BRIEF:
Locate the line bearing "The width and" in the material below, then reproduce it and each following line up to and including the line bearing "Click the Apple logo menu".

EXTRACTED MATERIAL:
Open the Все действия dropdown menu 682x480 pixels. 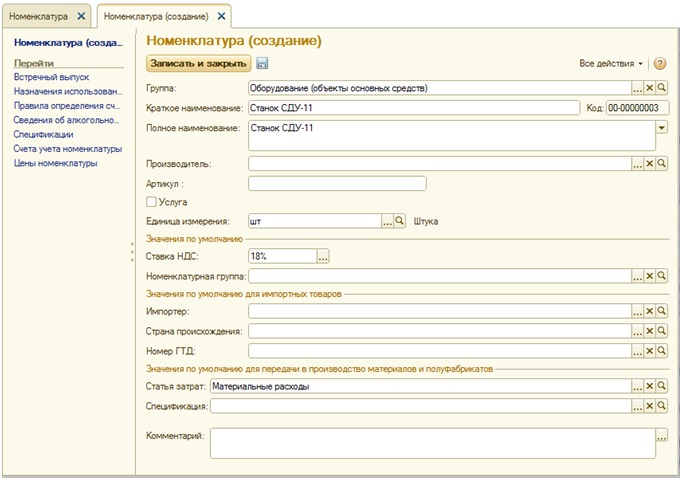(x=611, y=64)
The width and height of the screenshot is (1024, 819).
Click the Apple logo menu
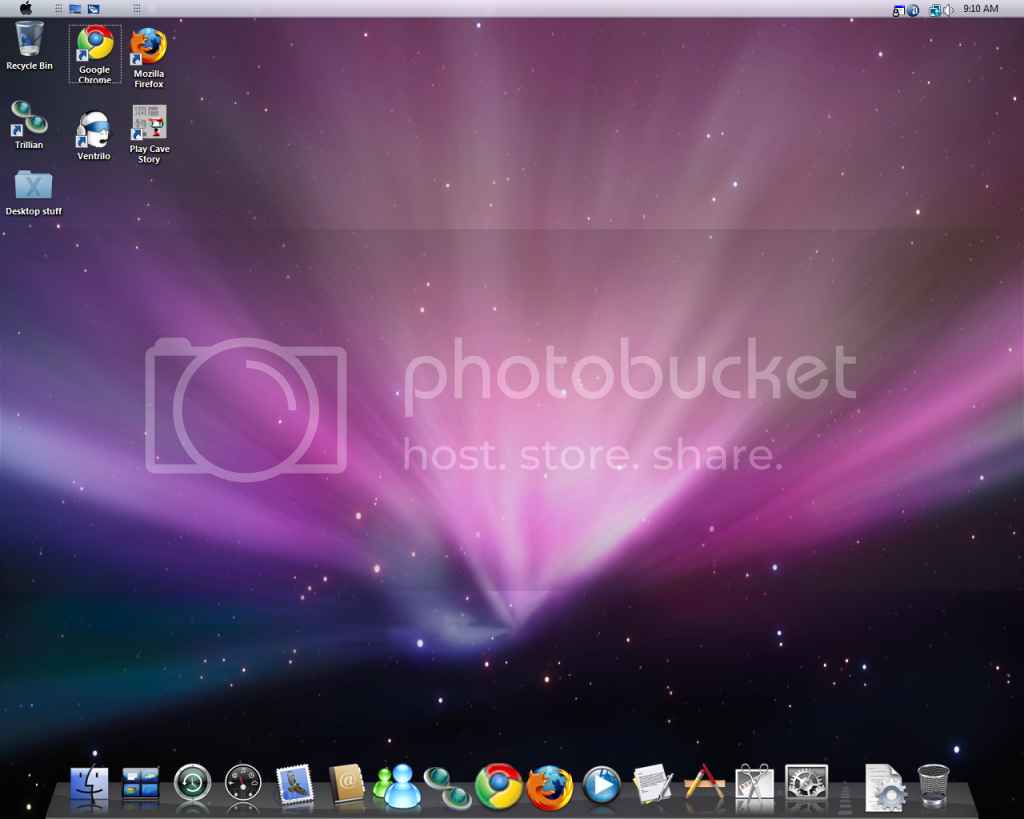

==

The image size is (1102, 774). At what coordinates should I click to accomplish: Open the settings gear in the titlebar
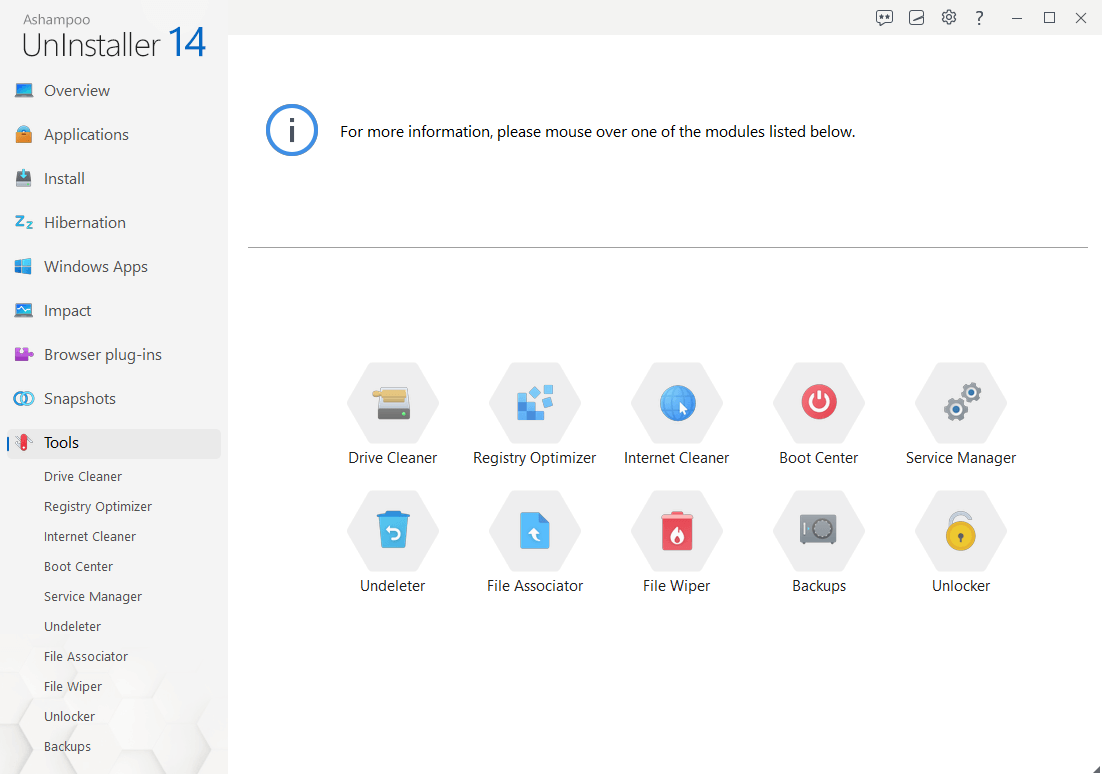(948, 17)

REPLY TO THE EXERCISE:
The width and height of the screenshot is (1024, 819).
Click the Apple logo menu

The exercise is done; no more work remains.